WORK REQUIRED - Could you copy every record below exactly, leaving out the pictures?

----- DATA RECORDS

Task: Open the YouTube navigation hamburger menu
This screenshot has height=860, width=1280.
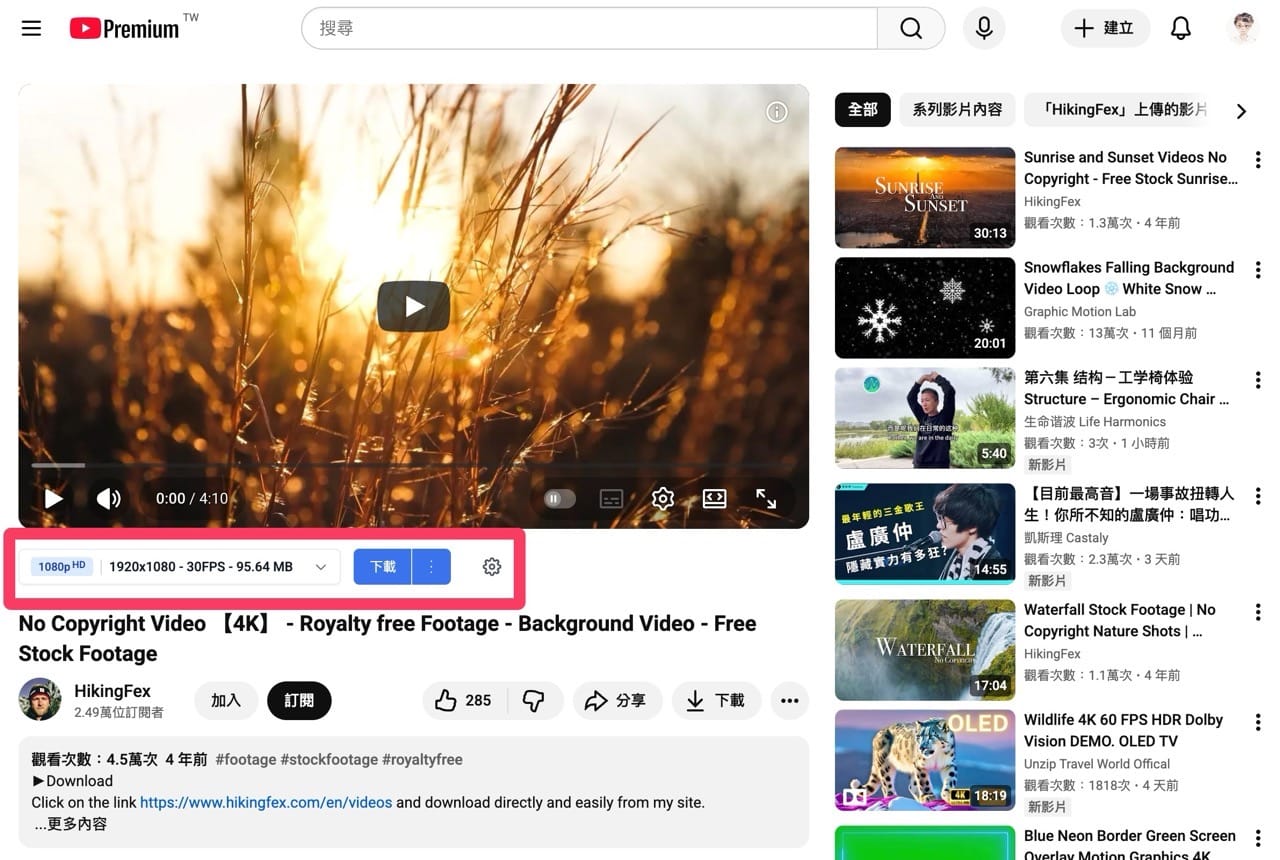Action: click(31, 28)
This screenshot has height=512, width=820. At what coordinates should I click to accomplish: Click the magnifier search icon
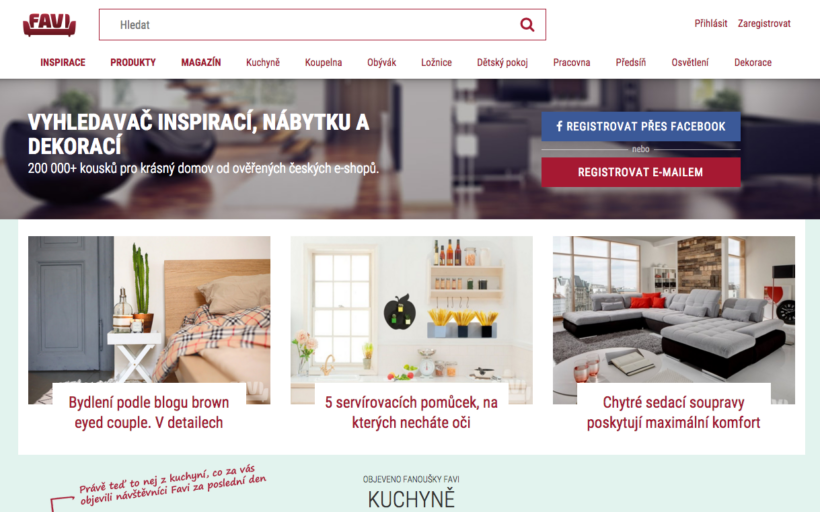tap(527, 25)
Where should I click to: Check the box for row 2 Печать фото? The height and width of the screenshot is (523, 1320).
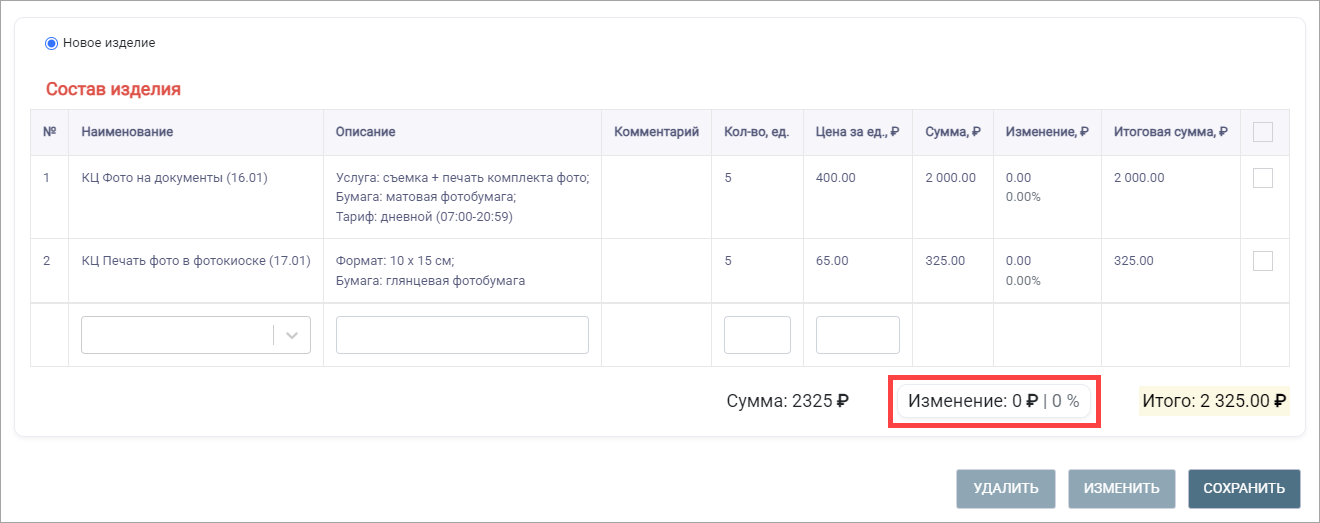pos(1263,261)
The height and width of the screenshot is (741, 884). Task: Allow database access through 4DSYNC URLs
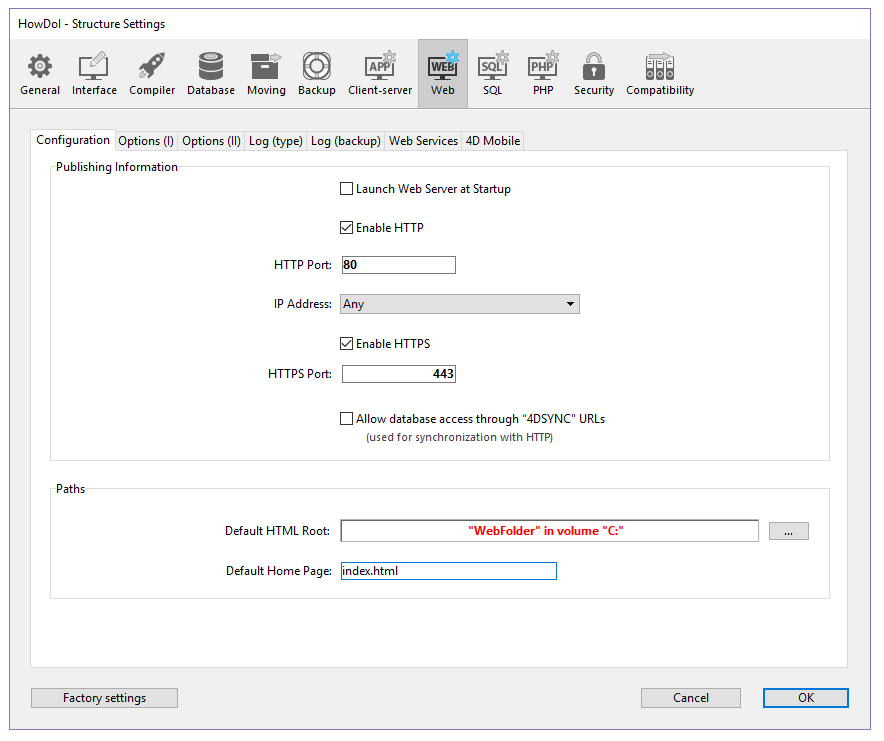tap(347, 419)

----------

ANSWER FOR THE TASK -
Task: Open the YouTube navigation hamburger menu
This screenshot has height=860, width=1280.
Action: click(31, 28)
This screenshot has height=512, width=820. At what coordinates should I click to accomplish: Click the magnifier search icon
tap(527, 25)
Where should I click to: Check the box for row 2 Печать фото? The height and width of the screenshot is (523, 1320).
pos(1263,261)
The height and width of the screenshot is (741, 884). Task: Allow database access through 4DSYNC URLs
tap(347, 419)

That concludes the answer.